Locate the line bearing "Given: Click the Radnyk portal logo icon" in the material below, then reproduce it and each following line up to and including the line bearing "Open the Management".

= EXERCISE INPUTS =

- Opening Delimiter -

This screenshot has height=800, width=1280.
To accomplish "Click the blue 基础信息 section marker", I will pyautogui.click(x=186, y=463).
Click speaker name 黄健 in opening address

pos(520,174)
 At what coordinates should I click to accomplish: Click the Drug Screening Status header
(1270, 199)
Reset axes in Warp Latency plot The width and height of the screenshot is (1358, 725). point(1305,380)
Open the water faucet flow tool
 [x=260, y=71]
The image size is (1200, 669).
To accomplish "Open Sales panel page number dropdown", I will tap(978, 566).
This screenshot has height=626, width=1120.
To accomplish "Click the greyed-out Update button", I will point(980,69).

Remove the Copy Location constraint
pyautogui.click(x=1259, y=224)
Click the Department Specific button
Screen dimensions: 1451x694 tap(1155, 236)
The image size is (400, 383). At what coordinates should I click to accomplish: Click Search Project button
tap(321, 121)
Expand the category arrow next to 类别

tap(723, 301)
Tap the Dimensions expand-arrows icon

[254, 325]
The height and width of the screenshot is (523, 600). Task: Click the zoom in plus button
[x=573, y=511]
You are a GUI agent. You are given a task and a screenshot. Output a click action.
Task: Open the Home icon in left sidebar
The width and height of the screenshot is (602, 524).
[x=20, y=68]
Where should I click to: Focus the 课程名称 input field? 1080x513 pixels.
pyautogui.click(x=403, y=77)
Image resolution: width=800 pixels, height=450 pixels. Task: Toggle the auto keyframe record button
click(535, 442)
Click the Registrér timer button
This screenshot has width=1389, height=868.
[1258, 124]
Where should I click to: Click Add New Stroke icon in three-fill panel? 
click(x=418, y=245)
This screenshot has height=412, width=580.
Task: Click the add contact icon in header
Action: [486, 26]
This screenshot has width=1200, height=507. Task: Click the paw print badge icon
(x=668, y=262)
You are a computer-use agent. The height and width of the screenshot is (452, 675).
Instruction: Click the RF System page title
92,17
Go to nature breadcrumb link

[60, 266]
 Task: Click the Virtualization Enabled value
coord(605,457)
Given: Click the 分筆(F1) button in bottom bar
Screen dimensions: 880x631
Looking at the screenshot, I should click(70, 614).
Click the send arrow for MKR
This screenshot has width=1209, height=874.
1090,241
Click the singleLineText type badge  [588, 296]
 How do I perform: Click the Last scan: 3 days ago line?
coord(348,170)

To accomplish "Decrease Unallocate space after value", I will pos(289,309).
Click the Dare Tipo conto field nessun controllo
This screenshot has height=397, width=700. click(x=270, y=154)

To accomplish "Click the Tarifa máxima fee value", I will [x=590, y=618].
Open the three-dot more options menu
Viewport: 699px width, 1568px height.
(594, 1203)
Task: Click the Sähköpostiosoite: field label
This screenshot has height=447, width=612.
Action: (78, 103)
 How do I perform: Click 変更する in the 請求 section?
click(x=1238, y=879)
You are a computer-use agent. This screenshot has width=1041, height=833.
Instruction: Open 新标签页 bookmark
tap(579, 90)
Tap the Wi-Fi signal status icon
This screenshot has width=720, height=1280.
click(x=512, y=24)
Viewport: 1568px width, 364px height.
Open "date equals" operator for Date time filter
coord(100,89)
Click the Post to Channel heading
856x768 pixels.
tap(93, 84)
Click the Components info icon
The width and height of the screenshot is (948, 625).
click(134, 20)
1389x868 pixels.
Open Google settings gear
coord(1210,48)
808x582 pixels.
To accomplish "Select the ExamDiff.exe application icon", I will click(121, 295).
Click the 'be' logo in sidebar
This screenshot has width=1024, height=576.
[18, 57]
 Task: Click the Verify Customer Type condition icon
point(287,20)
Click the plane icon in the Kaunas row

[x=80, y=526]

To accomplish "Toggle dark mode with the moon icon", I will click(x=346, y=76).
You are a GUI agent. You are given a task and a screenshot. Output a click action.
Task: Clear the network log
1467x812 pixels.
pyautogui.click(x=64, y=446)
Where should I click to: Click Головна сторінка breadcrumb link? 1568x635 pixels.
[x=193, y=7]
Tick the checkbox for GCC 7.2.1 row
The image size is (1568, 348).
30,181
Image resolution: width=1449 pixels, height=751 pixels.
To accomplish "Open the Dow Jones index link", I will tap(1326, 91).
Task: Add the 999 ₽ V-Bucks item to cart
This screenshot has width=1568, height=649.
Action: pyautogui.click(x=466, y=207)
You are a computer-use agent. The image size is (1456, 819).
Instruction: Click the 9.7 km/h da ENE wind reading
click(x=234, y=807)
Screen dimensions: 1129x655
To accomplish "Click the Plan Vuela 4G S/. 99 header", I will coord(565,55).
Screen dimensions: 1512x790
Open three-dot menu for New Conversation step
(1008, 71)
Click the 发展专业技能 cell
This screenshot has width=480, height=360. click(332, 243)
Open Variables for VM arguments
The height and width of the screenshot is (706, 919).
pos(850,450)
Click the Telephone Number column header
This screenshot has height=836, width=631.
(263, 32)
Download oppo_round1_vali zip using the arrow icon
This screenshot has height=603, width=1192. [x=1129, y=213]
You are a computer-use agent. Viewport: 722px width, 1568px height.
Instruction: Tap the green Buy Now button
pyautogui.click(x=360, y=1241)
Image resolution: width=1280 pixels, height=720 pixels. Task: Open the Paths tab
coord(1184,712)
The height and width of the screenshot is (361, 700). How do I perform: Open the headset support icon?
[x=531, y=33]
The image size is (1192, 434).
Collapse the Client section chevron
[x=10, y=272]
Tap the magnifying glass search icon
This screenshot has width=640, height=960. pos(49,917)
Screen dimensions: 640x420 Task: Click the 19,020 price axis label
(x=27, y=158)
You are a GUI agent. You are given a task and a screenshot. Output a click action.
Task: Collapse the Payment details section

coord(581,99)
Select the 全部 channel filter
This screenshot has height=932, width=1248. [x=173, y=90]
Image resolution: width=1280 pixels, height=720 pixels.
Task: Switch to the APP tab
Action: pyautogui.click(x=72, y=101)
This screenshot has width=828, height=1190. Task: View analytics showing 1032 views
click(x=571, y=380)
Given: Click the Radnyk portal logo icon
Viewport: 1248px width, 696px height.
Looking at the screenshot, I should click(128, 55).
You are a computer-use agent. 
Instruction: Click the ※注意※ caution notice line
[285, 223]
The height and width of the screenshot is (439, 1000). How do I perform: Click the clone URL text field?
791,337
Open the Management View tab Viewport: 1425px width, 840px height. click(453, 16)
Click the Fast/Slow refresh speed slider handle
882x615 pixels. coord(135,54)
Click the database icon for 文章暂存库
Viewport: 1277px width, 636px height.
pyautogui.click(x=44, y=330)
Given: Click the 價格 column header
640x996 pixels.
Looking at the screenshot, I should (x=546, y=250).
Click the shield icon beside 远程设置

- Closing Delimiter -

= EXERCISE OUTPUT =
Given: Click the Radnyk portal logo icon
Viewport: 1248px width, 696px height.
Looking at the screenshot, I should click(128, 55).
You are a computer-use agent. 
Instruction: Click the ※注意※ caution notice line
[285, 223]
The height and width of the screenshot is (439, 1000). How do I perform: Click the clone URL text field?
791,337
Open the Management View tab Viewport: 1425px width, 840px height. click(453, 16)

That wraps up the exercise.